I would think this would make it more likely to be less common. Apple has tight control and thus more consistency. But it is a good point, especially considering the prior point. The M2 Air has a different screen size than the M1 Air, which has a different screen size from *-Air which has a different from pros and so on. We don't need to get into UI scaling to change that. I was just thinking about consistency and popularity of the Apple ecosystem, in the West, compared to the variance in Windows machines. For example, I know that canvas fingerprints tend to have lower variance between apple machines of the same model than windows/linux machines of the same model. Just because there is different chip binning. I was thinking about the same thing with screens. But again, I clearly did a major brain fart and I appreciate the correction.
> FWIW, using amiunique.org I am unique on FF, Safari, Mullvad, Chrome, and Edge on a M2 Air.
Not sure if this is representative. According to their website, they have collected about 2 Million fingerprints. Firefox accounts for 42% of those fingerprints, which does not reflect the global market share.
Isn't this something that's already been in conversation though? Just not popular? I'm pretty sure I've seen discussion and pull requests for this on HN. I know even the strict privacy setting, which affects fingerprints, does not make it anywhere close to a Tor fingerprint.
I was more suggesting that maybe we can demonstrate the desire of this, to put positive pressure on making this, and other privacy measures, a higher priority of FF
You can't simply submit a patch to any self-respecting open source project on a decision so consequential. You have to do annoying things that mostly get in the way, like convince other people and build consensus.
Since there's no way ANYONE could make such a change without building consensus first, I don't think it's really a problem unique to submitting a patch. I simply answered accurately that, yes, there IS a way to get it changed, but it takes work.
- Can we HN users help push Firefox to incorporate better fingerprint circumvention? (more than current) This is, imo, one of the worst technologies that has been developed around the web.

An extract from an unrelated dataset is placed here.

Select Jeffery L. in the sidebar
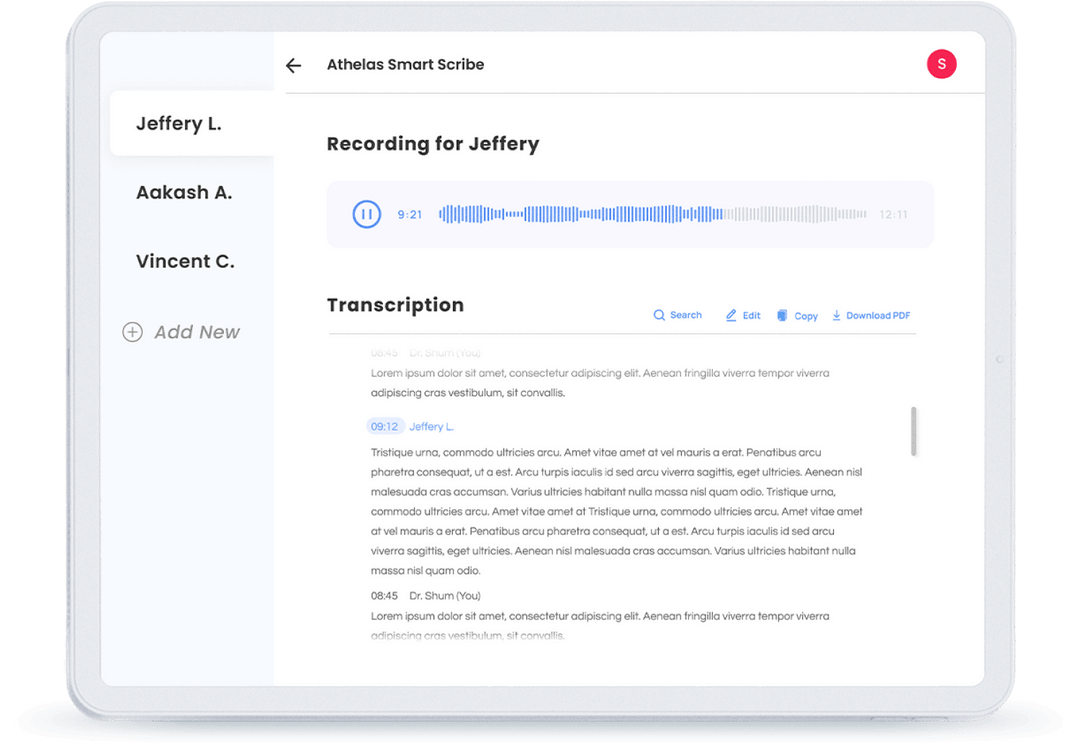The width and height of the screenshot is (1080, 749). [x=179, y=124]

This seems like a thing all privacy focused browsers, which includes FF, should be working on together. This seems like a thing that wins by the network effect, but can be done without an authoritative browser. You just need mass numbers, and while FF isn't that large of a user share, it is large enough that probably most local networks have at least a few connections and every ISP has thousands.
FWIW, using amiunique.org I am unique on FF, Safari, Mullvad, Chrome, and Edge on a M2 Air. Mullvad is 0.22% across the board btw, so looks like that's how many Mullvad/Tor users have tried it. Though I am a bit surprised by some of the results. Similarity is very low for: UTC-07 (3% of users are on the... west coast? This can't be right), screen sizes (I thought this was going to be a win because apple consistency, but all values are <0.1% -- except depth, which is best on Safari and identical on FF/Chrome/Edge. Do people not make their browsers the full screen size? (not clicking green expand)).
- Will the browser end up having a Tor connect switch? I'd imagine this would make Tor more accessible and could make the entry via VPN method easier and safer for many users. Is that why they're working together? I guess I'm a bit confused at the collaboration here? But it does seem natural that they could work to set up easy interfaces like x -> Mullvad -> Tor, x -> Tor -> Mullvad, or even x -> Mullvar -> Tor -> Mullvad? Is this the natural extension?